[Extracted data entries]
════════════════════
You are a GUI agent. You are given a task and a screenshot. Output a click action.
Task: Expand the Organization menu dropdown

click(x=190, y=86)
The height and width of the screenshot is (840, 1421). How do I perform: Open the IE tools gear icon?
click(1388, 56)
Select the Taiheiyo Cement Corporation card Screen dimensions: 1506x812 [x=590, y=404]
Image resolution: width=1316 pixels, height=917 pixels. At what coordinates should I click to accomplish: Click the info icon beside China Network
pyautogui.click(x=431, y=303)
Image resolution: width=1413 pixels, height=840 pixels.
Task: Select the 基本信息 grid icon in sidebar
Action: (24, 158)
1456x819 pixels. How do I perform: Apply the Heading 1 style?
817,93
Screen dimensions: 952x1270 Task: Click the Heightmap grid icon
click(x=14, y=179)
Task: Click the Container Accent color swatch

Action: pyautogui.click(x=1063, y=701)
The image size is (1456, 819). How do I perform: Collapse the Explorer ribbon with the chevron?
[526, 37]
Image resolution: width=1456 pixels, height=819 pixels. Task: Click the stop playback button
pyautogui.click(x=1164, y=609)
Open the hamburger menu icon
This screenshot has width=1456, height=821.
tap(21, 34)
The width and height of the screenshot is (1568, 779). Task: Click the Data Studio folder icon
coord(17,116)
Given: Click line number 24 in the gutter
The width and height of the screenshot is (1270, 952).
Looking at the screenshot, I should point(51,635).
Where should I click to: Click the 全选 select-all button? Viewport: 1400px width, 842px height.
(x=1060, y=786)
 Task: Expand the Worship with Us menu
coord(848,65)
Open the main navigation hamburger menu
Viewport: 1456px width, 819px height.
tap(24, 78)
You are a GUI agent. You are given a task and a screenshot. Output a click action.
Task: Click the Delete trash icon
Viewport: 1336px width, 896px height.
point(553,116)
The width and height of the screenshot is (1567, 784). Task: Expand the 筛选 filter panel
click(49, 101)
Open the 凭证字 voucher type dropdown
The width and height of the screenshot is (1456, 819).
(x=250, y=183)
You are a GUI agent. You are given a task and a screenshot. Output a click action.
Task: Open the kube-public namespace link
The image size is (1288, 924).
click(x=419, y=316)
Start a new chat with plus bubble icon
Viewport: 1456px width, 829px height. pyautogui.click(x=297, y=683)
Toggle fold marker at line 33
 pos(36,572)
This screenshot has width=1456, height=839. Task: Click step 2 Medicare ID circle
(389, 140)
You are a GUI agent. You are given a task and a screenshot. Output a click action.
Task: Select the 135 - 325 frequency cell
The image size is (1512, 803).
════════════════════
WHAT THE EXERCISE ASKS — Write out all the data again, exactly as it appears.

SOLUTION —
You are a GUI agent. You are given a task and a screenshot. Output a click action.
Task: Expand the Organization menu dropdown

click(x=190, y=86)
The height and width of the screenshot is (840, 1421). How do I perform: Open the IE tools gear icon?
click(1388, 56)
Select the Taiheiyo Cement Corporation card Screen dimensions: 1506x812 [x=590, y=404]
Image resolution: width=1316 pixels, height=917 pixels. At what coordinates should I click to accomplish: Click the info icon beside China Network
pyautogui.click(x=431, y=303)
Image resolution: width=1413 pixels, height=840 pixels.
Task: Select the 基本信息 grid icon in sidebar
Action: (24, 158)
1456x819 pixels. How do I perform: Apply the Heading 1 style?
817,93
Screen dimensions: 952x1270 Task: Click the Heightmap grid icon
click(x=14, y=179)
Task: Click the Container Accent color swatch

Action: pyautogui.click(x=1063, y=701)
The image size is (1456, 819). How do I perform: Collapse the Explorer ribbon with the chevron?
[526, 37]
Image resolution: width=1456 pixels, height=819 pixels. Task: Click the stop playback button
pyautogui.click(x=1164, y=609)
Open the hamburger menu icon
This screenshot has width=1456, height=821.
tap(21, 34)
The width and height of the screenshot is (1568, 779). Task: Click the Data Studio folder icon
coord(17,116)
Given: Click line number 24 in the gutter
The width and height of the screenshot is (1270, 952).
Looking at the screenshot, I should point(51,635).
Where should I click to: Click the 全选 select-all button? Viewport: 1400px width, 842px height.
(x=1060, y=786)
 Task: Expand the Worship with Us menu
coord(848,65)
Open the main navigation hamburger menu
Viewport: 1456px width, 819px height.
tap(24, 78)
You are a GUI agent. You are given a task and a screenshot. Output a click action.
Task: Click the Delete trash icon
Viewport: 1336px width, 896px height.
point(553,116)
The width and height of the screenshot is (1567, 784). Task: Expand the 筛选 filter panel
click(49, 101)
Open the 凭证字 voucher type dropdown
The width and height of the screenshot is (1456, 819).
(x=250, y=183)
You are a GUI agent. You are given a task and a screenshot. Output a click action.
Task: Open the kube-public namespace link
The image size is (1288, 924).
click(x=419, y=316)
Start a new chat with plus bubble icon
Viewport: 1456px width, 829px height. pyautogui.click(x=297, y=683)
Toggle fold marker at line 33
 pos(36,572)
This screenshot has width=1456, height=839. Task: Click step 2 Medicare ID circle
(389, 140)
You are a GUI agent. You are given a task and a screenshot. Output a click action.
Task: Select the 135 - 325 frequency cell
The image size is (1512, 803).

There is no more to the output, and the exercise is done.